In the following experiments, we examined whether TRAIL was also able to modulate the expression of COX-1 and COX-2 isoenzymes, the rate limiting enzymes involved in the production of different classes of prostanoids.¹³ In Western blot analysis, unstimulated HUVECs showed a strong constitutive expression of COX-1 and a less intense, but detectable, expression of COX-2 (Figure 5). As expected,²⁸ TNF-α strongly upregulated COX-2 protein from 6 hours onwards without affecting the constitutive COX-1 expression; on the other hand TRAIL did not affect either COX-1 or COX-2 expression (Figure 5).

In parallel experiments, we investigated the ability of TRAIL and TNF-α to modulate NF-κB transcription factor, taking advantage of the fact that NF-κB activation is normally prevented by the inhibitory family of IkB proteins.²⁹ Consistent with the requirement of NF-κB for the transcriptional upregulation of COX-2 expression,R27-127474 ^27,28 TNF-α induced IkBα degradation, followed by NF-κB–driven increase in protein due to resynthesis of the inhibitor (Figure 6). IkBε degradation occurred over much the same time course as IkBα. On the other hand, TRAIL did not induce any degradation of IkBα and IkBε, nor was there any effect on the synthesis of IkBα or IkBε (Figure 6).

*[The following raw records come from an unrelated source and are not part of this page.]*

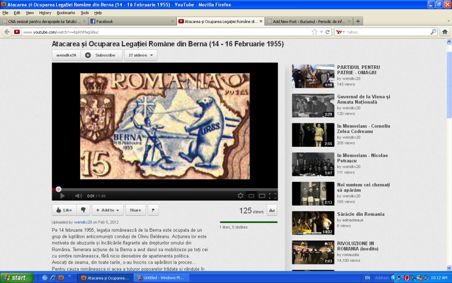Open video quality settings gear
452x283 pixels.
[241, 196]
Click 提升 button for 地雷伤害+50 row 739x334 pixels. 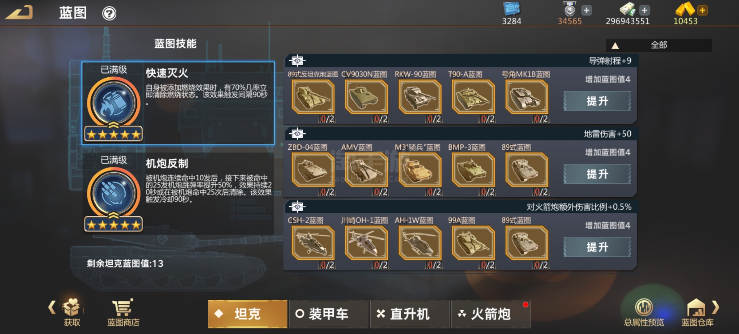pyautogui.click(x=597, y=174)
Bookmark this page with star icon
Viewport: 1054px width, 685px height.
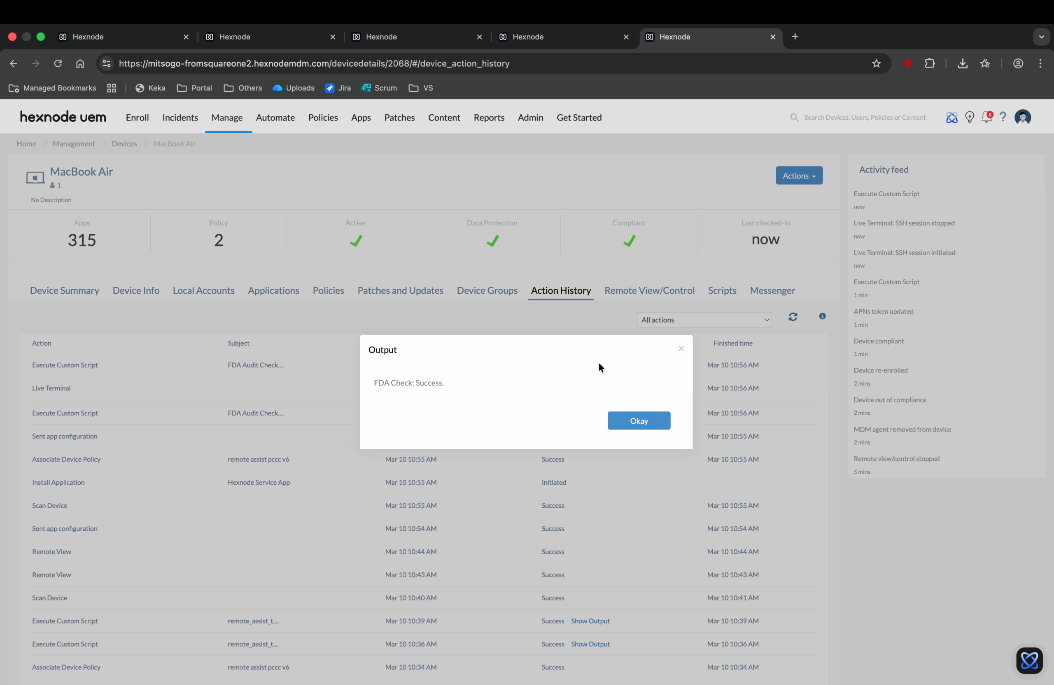(876, 63)
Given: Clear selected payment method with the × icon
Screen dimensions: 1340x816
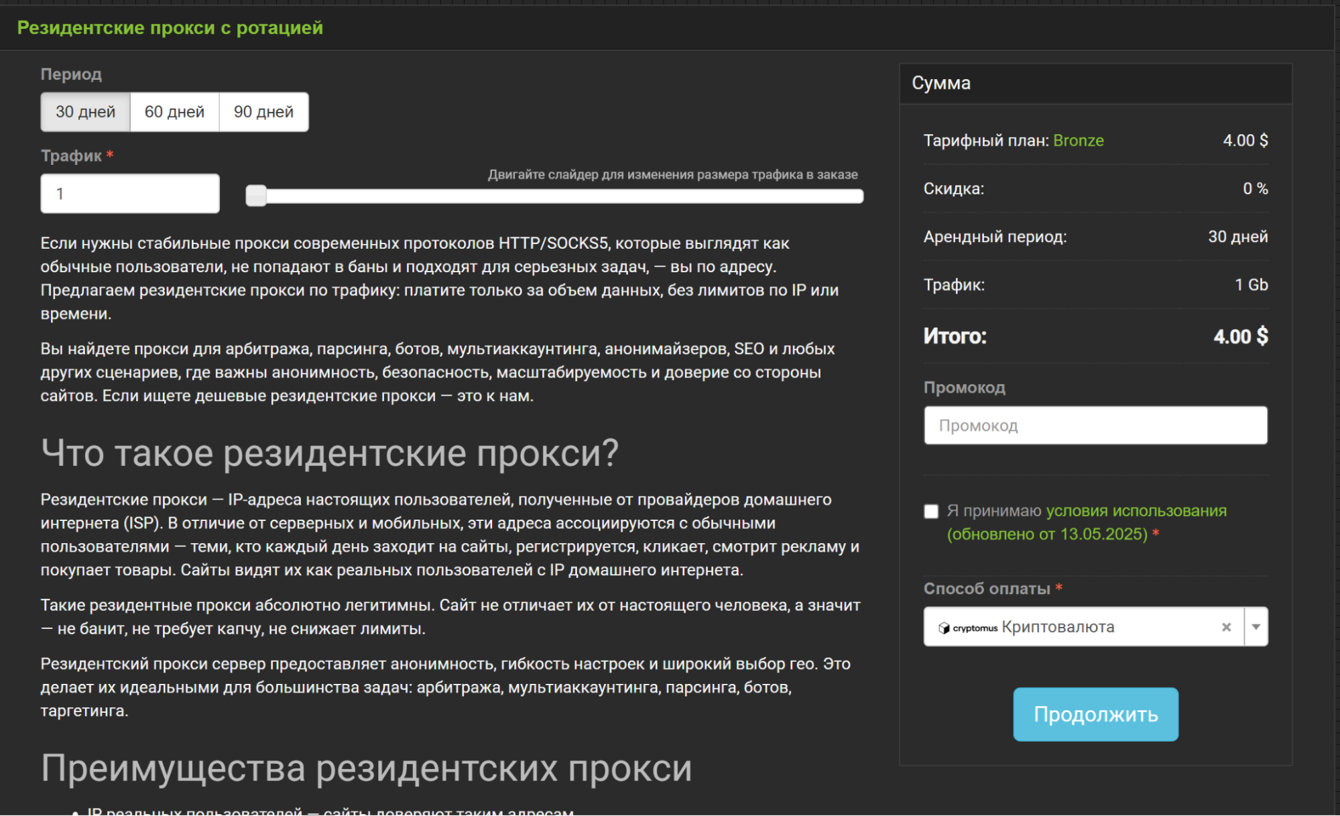Looking at the screenshot, I should 1226,627.
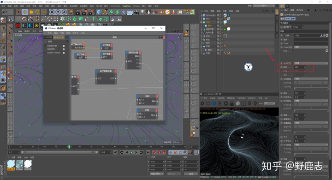
Task: Add a Cube primitive from toolbar
Action: coord(99,12)
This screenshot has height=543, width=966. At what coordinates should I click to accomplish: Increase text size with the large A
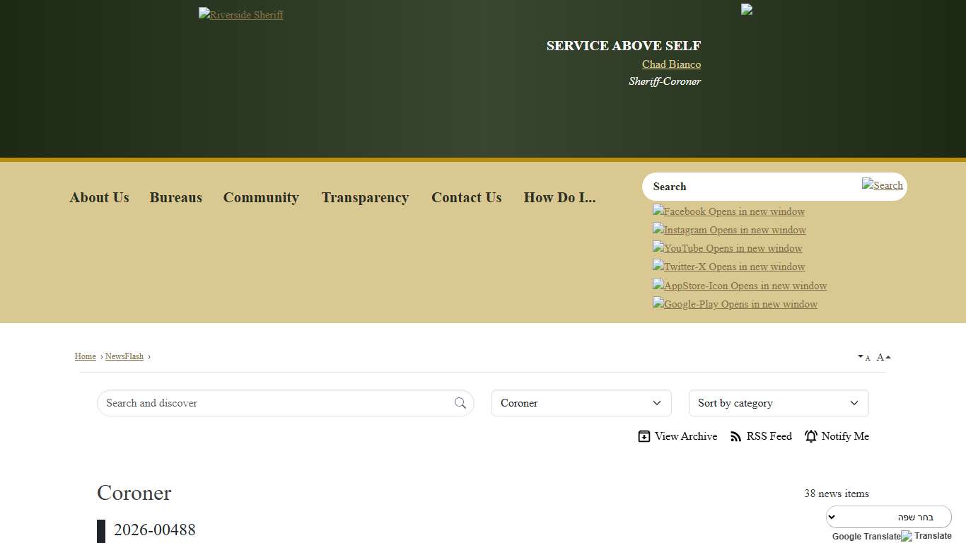tap(880, 357)
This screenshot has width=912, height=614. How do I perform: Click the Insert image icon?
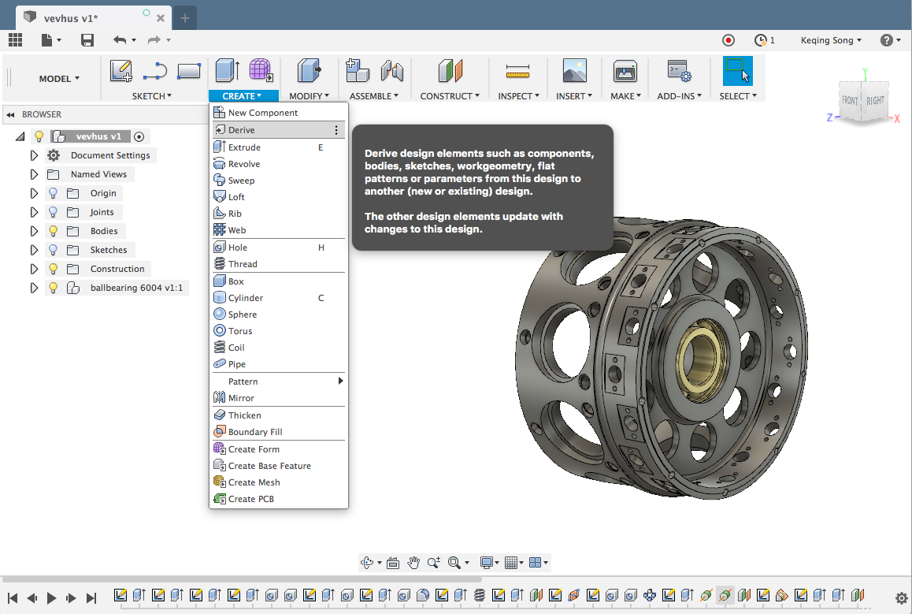point(574,72)
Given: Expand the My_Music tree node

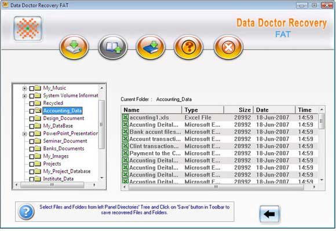Looking at the screenshot, I should click(x=25, y=89).
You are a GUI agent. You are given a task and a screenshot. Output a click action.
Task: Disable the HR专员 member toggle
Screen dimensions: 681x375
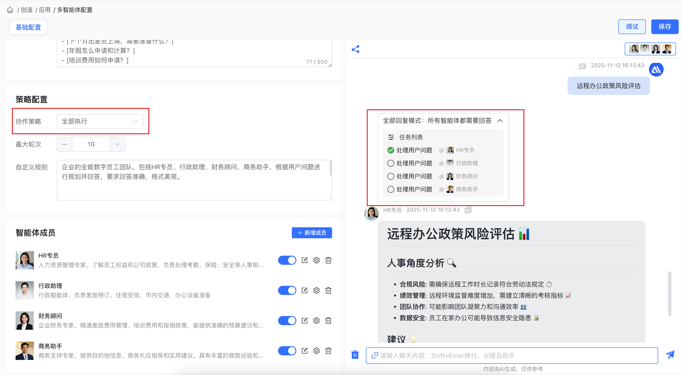[287, 260]
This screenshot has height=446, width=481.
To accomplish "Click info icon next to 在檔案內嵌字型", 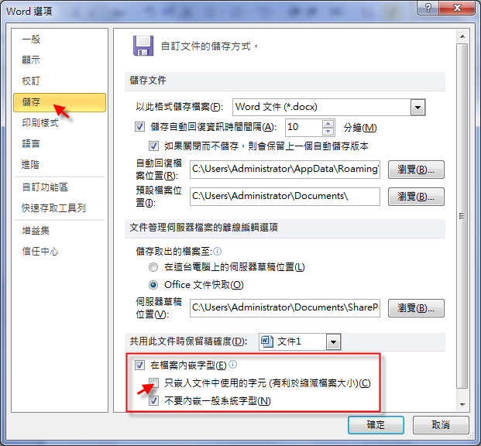I will click(233, 364).
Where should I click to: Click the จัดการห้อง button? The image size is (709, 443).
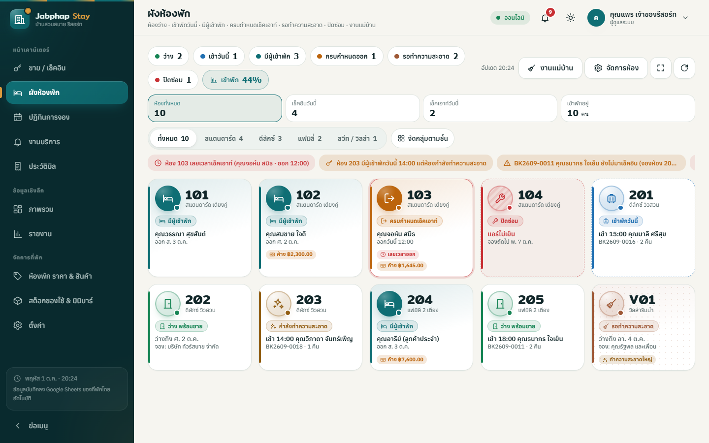(x=616, y=68)
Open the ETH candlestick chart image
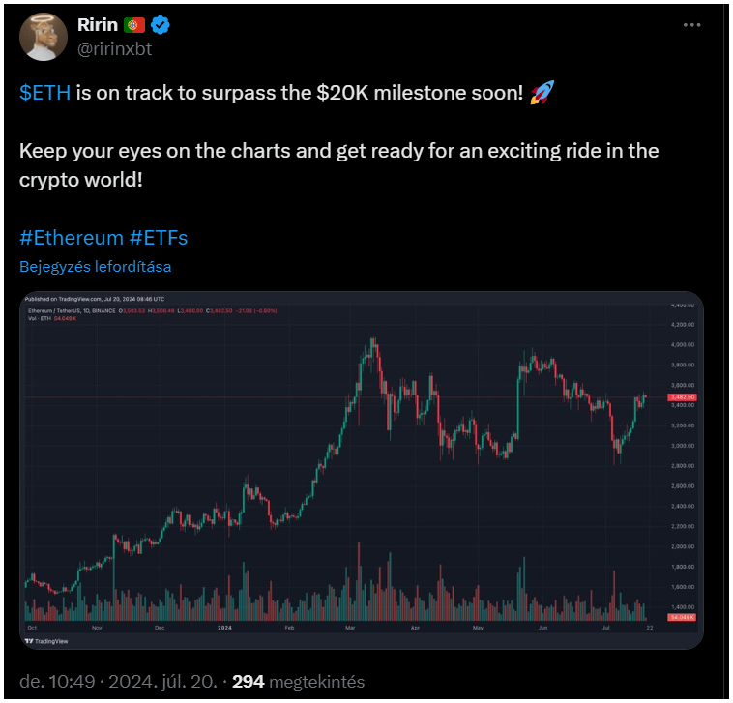This screenshot has height=703, width=733. coord(362,470)

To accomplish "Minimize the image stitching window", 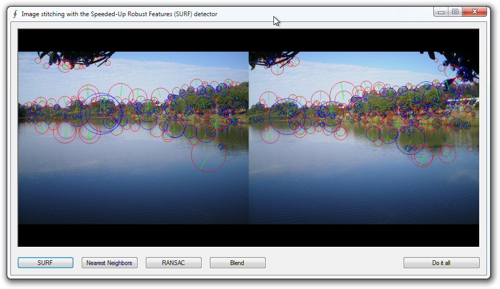I will pos(442,11).
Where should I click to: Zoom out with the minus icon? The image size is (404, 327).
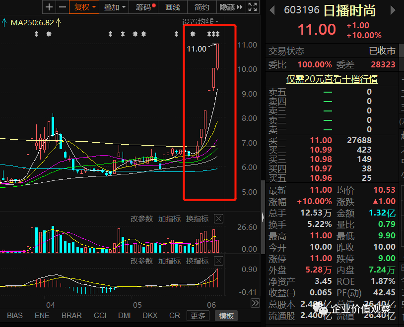point(63,7)
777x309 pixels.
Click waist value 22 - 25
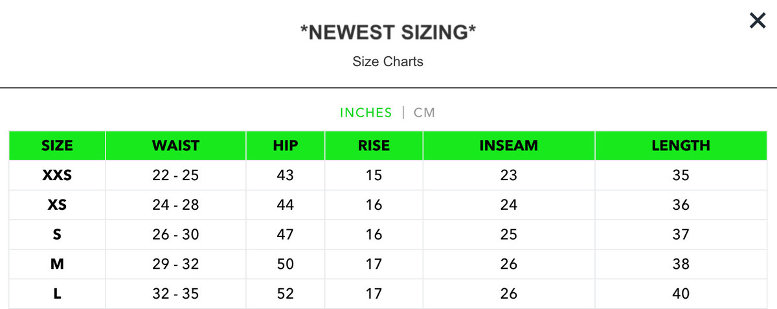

We next investigated the inhibition of prostanoid production induced by treatment with either TRAIL or TNF-α by preincubating HUVECs with serial doses of the selective COX-1 and COX-2 pharmacological inhibitors. The nonselective COX-inhibitor indomethacin suppressed basal, TRAIL-, and TNF-α–mediated PGE₂ production (Figures 7A and 7B). On the other hand, in TRAIL-treated cultures, SC-560 (a COX-1 inhibitor) dose-dependently suppressed the production of PGE₂ to a significantly (P<0.05) higher extent than equimolar doses of NS-398 (a COX-2 inhibitor) (Figure 7A). In sharp contrast, in TNF-α–treated cultures, NS-398 was significantly (P<0.01) more potent than SC-560 in suppressing PGE₂ production (Figure 7B). These data clearly indicate that COX-1 and COX-2 play predominant roles in the production of PGE₂ by TRAIL and TNF-α, respectively. To evaluate the possible interplay of the NOS and COX signaling pathways, the effect of the NOS inhibitor L-NAME was also tested on prostanoid production. L-NAME showed minimal effects on basal PGE₂ production, whereas it induced opposite effects on TRAIL- (Figure 7A) and TNF-α– (Figure 7B) treated cultures. In fact, it showed a partial but significant (P<0.01) reduction in the TRAIL-mediated increase of PGE₂ production, while it strongly enhanced (<0.01) TNF-α–mediated increase of PGE₂ production.